В ближайшую пятницу Данилов читал в электричке не Уголовный кодекс, а «Зону» Довлатова. Он удивлялся тому, как меняется восприятие одного и того же текста в зависимости от личного опыта.

«Я был ошеломлен глубиной и разнообразием жизни. Я увидел, как низко может пасть человек. И как высоко он способен парить. Впервые я понял, что такое свобода, жестокость, насилие. Я увидел свободу за решеткой. Жестокость, бессмысленную, как поэзия. Насилие, обыденное, как сырость. Я увидел человека, полностью низведенного до животного состояния. Я увидел, чему он способен радоваться. И мне кажется, я прозрел».

Если отбросить красивости, несвойственные даниловскому мышлению, то впечатления полностью совпадали. Правда, Данилов познакомился с зарешеченным миром, будучи едва ли не вдвое старше Довлатова, к тому же и времена изменились (другой общественный строй, мышление, приоритеты), но это была все те же страна и люди. Сорок лет — не такой большой срок для общества, даже с учетом кардинальных перемен. Подивившись точности формулировки: «Жестокость, бессмысленную, как поэзия. Насилие, обыденное, как сырость», — Данилов продолжил чтение.

«Мир, в который я попал, был ужасен. В этом мире дрались заточенными рашпилями, ели собак, покрывали лица татуировкой и насиловали коз. В этом мире убивали за пачку чая. В этом мире я увидел людей с кошмарным прошлым, отталкивающим настоящим и трагическим будущим. Я дружил с человеком, засолившим когда-то в бочке жену и детей».

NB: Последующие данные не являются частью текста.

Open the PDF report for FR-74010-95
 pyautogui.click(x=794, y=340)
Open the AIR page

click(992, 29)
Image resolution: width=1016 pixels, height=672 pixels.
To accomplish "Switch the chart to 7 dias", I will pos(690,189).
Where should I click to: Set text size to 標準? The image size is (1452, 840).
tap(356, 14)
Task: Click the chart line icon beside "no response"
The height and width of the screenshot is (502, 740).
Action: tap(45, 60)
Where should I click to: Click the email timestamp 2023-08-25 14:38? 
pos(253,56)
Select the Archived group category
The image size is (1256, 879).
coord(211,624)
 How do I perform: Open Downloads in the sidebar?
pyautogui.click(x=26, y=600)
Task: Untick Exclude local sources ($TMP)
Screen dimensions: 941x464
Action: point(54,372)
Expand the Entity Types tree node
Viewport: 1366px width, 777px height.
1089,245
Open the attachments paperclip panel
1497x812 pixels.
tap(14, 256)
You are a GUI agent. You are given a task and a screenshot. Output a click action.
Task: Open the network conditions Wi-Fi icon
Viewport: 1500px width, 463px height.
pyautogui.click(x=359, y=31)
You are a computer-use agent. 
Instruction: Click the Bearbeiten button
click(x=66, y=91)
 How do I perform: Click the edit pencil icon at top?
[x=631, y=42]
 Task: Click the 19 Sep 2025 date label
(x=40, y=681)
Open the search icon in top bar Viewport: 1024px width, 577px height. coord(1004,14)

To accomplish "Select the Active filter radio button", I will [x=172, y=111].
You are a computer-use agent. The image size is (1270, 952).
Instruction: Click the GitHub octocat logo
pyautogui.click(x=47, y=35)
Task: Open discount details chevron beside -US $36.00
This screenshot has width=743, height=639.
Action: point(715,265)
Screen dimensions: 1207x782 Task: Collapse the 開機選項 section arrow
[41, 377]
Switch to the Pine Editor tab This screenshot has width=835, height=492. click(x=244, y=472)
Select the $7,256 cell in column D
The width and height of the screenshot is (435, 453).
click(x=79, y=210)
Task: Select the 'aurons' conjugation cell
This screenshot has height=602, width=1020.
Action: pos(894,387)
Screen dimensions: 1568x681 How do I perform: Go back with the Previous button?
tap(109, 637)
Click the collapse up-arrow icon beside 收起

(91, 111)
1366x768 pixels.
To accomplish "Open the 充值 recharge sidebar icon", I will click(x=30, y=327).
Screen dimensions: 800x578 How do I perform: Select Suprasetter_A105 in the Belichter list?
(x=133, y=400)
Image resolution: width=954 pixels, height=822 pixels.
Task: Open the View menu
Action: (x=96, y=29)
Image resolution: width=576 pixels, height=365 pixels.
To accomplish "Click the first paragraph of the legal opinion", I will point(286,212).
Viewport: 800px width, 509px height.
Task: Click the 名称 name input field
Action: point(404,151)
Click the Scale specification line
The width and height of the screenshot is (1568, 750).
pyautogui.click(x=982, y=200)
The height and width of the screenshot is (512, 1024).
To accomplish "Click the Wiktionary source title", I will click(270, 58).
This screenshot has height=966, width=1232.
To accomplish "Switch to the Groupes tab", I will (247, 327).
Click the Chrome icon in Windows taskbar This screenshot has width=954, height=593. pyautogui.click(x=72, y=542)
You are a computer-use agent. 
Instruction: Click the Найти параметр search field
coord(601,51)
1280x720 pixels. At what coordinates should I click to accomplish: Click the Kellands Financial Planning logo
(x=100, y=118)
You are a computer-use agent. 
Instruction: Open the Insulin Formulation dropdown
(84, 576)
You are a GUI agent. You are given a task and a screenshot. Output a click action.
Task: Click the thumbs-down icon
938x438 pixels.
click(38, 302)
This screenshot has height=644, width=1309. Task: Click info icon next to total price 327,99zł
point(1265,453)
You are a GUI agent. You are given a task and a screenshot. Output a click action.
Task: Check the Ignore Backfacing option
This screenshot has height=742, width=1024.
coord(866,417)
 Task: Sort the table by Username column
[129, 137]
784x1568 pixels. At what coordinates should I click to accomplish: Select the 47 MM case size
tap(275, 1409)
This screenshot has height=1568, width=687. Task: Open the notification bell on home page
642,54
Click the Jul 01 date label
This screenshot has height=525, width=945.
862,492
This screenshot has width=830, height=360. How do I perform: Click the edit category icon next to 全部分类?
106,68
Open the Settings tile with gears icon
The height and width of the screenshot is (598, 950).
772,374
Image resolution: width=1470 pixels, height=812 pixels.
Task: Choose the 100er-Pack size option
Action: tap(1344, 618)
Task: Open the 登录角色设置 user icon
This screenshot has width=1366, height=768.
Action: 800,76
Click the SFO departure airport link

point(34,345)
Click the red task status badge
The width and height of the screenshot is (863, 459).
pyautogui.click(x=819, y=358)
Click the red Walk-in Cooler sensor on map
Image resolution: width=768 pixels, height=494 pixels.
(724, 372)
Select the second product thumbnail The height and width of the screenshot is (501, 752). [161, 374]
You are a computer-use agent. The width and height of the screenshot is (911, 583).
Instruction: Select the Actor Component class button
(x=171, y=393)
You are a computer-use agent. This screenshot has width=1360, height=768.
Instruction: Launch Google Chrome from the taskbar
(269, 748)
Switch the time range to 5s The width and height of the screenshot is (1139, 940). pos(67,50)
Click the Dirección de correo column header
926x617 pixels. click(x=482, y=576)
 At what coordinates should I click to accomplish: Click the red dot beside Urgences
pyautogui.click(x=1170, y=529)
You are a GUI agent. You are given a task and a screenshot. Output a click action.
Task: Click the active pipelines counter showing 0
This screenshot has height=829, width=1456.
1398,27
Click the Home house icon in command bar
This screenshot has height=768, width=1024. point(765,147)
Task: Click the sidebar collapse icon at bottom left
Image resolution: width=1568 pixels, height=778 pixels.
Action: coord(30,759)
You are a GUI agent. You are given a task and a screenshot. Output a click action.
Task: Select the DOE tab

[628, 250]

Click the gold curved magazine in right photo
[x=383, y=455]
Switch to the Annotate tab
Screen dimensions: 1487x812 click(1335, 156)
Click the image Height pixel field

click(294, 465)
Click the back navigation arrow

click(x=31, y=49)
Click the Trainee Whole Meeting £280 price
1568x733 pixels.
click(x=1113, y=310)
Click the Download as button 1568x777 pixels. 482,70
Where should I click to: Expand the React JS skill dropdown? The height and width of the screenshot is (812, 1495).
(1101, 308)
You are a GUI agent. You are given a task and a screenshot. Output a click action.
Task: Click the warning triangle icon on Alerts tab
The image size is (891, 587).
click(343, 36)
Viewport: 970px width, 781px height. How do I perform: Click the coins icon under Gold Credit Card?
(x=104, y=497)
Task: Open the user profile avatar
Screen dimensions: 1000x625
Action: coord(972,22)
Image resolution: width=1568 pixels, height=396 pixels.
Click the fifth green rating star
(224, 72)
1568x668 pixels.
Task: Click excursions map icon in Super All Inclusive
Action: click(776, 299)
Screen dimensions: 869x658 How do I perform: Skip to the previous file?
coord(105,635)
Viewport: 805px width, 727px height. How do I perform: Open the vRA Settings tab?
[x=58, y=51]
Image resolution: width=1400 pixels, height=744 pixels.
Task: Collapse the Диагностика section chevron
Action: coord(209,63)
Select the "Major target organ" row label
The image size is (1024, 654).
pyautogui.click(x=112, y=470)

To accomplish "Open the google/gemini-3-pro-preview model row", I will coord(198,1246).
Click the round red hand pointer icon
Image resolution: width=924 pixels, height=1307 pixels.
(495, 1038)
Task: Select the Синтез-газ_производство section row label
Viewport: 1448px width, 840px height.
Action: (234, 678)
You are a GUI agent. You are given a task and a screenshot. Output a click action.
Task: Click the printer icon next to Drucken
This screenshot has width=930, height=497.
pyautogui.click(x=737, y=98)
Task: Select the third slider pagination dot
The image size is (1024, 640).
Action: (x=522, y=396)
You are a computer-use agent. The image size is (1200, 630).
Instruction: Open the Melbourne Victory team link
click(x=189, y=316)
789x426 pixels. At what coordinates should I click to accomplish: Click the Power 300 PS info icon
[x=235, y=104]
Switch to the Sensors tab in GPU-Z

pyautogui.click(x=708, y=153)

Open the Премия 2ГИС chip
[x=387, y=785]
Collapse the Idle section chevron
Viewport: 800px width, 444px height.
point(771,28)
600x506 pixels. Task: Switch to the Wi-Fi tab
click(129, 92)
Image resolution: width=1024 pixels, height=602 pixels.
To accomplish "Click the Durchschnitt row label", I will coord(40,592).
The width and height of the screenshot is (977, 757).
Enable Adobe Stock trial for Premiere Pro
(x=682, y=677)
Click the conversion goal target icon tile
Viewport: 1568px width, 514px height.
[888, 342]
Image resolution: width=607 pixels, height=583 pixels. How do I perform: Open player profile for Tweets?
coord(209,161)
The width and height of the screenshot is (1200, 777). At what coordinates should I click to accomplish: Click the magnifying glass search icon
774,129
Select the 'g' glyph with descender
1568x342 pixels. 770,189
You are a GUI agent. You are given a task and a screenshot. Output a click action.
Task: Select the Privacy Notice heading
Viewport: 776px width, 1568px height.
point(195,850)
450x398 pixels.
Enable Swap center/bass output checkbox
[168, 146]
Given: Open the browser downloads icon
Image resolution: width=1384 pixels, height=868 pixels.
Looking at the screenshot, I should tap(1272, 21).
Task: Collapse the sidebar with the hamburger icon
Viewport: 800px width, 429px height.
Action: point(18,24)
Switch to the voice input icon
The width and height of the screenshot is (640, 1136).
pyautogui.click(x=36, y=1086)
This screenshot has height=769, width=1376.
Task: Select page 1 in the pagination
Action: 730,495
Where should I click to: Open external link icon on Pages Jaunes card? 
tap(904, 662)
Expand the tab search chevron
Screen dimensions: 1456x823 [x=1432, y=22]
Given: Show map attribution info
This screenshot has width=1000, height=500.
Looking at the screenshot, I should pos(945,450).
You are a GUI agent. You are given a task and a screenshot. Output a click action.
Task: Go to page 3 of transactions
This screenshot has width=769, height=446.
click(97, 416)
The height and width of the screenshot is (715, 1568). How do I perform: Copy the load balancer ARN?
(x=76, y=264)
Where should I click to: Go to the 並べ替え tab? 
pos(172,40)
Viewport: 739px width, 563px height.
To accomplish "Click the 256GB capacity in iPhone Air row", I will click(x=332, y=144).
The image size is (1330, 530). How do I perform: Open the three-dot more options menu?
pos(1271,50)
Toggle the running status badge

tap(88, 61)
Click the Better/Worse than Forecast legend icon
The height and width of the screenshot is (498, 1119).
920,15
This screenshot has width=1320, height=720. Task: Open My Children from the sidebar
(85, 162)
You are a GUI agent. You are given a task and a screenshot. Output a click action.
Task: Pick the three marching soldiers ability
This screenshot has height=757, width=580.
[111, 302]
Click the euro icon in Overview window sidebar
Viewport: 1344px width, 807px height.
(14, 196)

В ФБУ ИК 13/21 собак не ели и коз не насиловали, вроде и за пачку чая не убивали. Во всяком случае, Данилов о таком не слышал. Но мир этот действительно был ужасен. Возможно, именно для того, чтобы подчеркнуть подобный ужас, упомянул писатель о дружбе «с человеком, засолившим когда-то в бочке жену и детей». Невозможно представить, чтобы в реальной жизни нормальный человек (а Довлатов в представлении Данилова был таким) мог бы дружить с подобным отморозком. Нет, точно для красного словца и усиления эффекта.

«Но жизнь продолжалась. Более того, здесь сохранялись обычные жизненные пропорции. Соотношение добра и зла, горя и радости — оставалось неизменным. В этой жизни было что угодно. Труд, достоинство, любовь, разврат, патриотизм, богатство, нищета».

Данилов подумал о том, что патриоты среди спецконтингента ему пока не попадались. Может, у заключенных просто не принято этим козырять? Вообще что такое патриотизм? Каждый ведь понимает его по-своему. Применительно к нему вспомнился полковник Агабобов с военной кафедры, сочностью и яркостью выражений не уступавший недавно скончавшемуся премьеру Черномырдину: «Как стипендию от государства получать, так все вы патриоты, а как служить идти, так инвалиды», — укорял студентов Агабобов. И добавлял сакраментальное: «Армия не просто делает из мальчика мужчину, она его вообще делает!» Самое трудное было слушать Агабобова с серьезным выражением лица, ибо всем, дерзнувшим даже улыбнуться, грозили неприятности на зачетах и экзамене. Спроси кто самого Данилова, в чем заключается его патриотизм, он бы затруднился с ответом, уж очень емкое многогранное понятие.